The COP21 Paris Agreement calls on all countries to keep the global temperature increase to well below 2°C and to pursue efforts to limit the increase to 1.5°C above pre-industrial levels. At COP 26, which took place in 2021, countries made bold collective commitments to curb methane emissions, to halt and reverse forest loss, align the finance sector with net zero by 2050, accelerate the phase-out of coal and end international financing for fossil fuels, to name the key achievements. However, recognising the urgency of the challenge, ministers from all over the world agreed that countries should come back in 2022 at COP 27, to submit stronger 2030 emissions reduction targets with the aim of closing the gap to limit global warming to 1.5°C.

In this context, the European Union is committed to being the first carbon-neutral economy by 2050 and will therefore define its long-term GHG emission reduction strategy. This strategy is expected to transform all sectors of the European economy. The EU has already put a price on carbon emissions through the EU Emission Trading Scheme (EU ETS), which covers 40% of EU carbon dioxide emissions and aims to achieve a reduction in the quantity of emissions. With the Fit for 55 legislation published in July 2021, the European Commission has shown its commitment to expanding the scope of the EU ETS and driving GHG reduction to the next level.

As one of the largest and most diversified industries in Europe, and as a significant emitter of GHGs, the chemical industry plays an important role in helping to achieve long-term GHG emission reductions in a European and global context.

Organisational Structure

Borealis’ governing body for addressing climate change is the Energy & CO2 Committee. For the HC and PO parts of the organisation, it develops and implements energy and CO2 emission targets, strategies and guidelines, and measures performance using key performance indicators (KPIs). The committee is headed by the EVP Base Chemicals and Operations, and comprises representatives from relevant businesses and functions. Within Fertilizers, Melamine and TEN, the Energy & CO2 Committee is headed by the business’s CEO. To align the energy management system across Borealis, a Group-level energy management team has a presence in each location.

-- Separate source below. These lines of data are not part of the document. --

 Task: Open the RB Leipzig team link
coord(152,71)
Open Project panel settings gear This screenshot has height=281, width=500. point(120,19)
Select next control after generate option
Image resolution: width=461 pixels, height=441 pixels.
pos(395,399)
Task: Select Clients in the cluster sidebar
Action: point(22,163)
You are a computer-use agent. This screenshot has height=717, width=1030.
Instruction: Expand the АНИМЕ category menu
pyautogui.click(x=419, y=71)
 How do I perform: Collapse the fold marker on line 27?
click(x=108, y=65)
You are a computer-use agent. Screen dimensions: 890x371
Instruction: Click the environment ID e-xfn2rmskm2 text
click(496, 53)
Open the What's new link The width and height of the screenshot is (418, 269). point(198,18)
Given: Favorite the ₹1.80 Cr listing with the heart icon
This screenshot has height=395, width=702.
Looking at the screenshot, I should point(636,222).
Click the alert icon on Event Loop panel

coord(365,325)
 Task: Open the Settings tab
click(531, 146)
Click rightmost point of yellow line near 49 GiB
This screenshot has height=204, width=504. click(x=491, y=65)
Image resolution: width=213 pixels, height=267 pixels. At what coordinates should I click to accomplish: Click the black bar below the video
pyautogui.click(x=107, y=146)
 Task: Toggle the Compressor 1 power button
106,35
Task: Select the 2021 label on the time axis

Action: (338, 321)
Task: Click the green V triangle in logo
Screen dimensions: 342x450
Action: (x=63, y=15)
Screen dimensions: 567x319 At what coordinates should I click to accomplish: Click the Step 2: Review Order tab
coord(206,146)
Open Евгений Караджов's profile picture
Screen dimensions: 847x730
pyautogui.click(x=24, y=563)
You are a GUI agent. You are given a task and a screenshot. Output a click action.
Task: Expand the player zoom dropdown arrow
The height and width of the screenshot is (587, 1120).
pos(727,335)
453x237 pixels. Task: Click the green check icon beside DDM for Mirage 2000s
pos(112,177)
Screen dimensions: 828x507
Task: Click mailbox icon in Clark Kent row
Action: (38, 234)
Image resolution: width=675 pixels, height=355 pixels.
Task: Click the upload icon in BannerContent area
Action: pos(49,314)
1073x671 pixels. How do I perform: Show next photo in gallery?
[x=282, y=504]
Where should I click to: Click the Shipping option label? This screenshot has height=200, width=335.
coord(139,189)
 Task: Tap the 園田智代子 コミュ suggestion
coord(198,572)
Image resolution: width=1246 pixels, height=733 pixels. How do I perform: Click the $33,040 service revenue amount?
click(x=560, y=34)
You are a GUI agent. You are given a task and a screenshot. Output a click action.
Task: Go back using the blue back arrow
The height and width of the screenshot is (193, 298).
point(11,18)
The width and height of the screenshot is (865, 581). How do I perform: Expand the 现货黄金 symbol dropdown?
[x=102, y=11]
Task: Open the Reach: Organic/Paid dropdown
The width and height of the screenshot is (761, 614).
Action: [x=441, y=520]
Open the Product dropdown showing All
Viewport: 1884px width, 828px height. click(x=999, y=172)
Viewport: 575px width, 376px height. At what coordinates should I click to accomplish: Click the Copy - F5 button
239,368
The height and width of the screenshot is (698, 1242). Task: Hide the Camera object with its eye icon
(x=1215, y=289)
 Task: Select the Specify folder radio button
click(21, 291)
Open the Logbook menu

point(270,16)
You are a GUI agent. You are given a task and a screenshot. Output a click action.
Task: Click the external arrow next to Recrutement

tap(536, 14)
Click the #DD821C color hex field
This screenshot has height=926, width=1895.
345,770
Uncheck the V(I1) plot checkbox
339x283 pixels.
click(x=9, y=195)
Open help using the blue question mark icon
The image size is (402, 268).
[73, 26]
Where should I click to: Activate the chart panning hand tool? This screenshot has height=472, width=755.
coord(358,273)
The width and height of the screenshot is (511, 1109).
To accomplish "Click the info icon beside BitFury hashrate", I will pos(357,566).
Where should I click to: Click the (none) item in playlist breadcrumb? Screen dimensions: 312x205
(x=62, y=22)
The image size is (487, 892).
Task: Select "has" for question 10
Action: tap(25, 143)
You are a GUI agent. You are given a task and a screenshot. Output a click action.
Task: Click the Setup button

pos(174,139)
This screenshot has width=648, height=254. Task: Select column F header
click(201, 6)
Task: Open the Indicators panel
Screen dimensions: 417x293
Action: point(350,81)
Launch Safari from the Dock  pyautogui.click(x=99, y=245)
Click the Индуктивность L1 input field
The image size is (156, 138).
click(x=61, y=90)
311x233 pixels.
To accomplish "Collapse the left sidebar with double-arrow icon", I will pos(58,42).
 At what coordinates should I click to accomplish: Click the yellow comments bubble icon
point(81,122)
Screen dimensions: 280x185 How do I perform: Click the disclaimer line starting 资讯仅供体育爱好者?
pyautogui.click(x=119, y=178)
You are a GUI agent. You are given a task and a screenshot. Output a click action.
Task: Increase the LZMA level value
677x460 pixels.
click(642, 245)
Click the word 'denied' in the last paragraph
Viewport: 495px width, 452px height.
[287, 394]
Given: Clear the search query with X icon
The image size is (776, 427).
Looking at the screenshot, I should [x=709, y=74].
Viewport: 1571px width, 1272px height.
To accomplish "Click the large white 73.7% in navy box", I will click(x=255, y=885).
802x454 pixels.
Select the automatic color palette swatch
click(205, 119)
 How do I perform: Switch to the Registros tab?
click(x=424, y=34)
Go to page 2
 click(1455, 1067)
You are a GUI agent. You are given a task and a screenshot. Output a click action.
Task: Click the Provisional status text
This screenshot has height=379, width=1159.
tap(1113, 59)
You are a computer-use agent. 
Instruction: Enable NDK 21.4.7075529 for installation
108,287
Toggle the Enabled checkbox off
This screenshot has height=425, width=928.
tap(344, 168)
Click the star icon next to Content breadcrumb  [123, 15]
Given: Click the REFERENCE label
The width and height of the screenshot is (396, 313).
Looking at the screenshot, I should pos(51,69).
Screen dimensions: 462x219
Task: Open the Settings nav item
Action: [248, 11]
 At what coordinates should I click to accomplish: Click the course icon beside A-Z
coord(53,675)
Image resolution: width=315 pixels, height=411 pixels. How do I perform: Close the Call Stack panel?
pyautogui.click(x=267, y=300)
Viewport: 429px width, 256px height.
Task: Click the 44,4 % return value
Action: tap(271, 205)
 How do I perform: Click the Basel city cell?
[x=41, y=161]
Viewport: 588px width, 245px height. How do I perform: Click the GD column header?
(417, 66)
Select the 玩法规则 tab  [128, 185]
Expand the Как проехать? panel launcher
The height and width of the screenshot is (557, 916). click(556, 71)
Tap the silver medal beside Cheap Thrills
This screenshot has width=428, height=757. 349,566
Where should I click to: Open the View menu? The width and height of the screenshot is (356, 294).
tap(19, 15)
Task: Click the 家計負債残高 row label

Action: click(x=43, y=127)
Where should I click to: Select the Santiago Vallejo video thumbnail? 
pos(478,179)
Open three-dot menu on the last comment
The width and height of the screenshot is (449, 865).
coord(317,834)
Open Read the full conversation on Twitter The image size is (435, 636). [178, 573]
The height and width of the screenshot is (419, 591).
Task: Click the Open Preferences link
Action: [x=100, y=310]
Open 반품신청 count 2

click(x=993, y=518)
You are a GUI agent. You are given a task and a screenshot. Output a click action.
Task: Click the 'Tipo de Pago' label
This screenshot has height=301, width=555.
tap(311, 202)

The HC and PO organisation has set up a team to create a roadmap to reduce fossil-based CO2 emissions that result from industrial activities. The team evaluates Borealis’ progress against its 2030 ambitions (see below) as well as technologies, business challenges and innovation, and reports to the Energy & CO2 Committee. The team is led by the VP Hydrocarbon Operations and works closely with the Circular Economy team. In Fertilizers, Melamine and TEN, a GHG reduction task force has been set up to identify the full GHG reduction potential and to create a roadmap to achieve it.

Borealis’ Commitment to Climate Neutrality

Climate change is arguably the biggest threat to humans on a global scale. Borealis therefore has a responsibility to reduce its carbon footprint, as well as its products’ total life-cycle emissions. Climate change mitigation and economic success must go hand in hand to ensure that the innovations needed for global climate protection continue to be developed. Whilst it is essential to reduce emissions in the Group’s operations, Borealis is also contributing to both avoiding and reducing value chain emissions during the life cycle of its product solutions.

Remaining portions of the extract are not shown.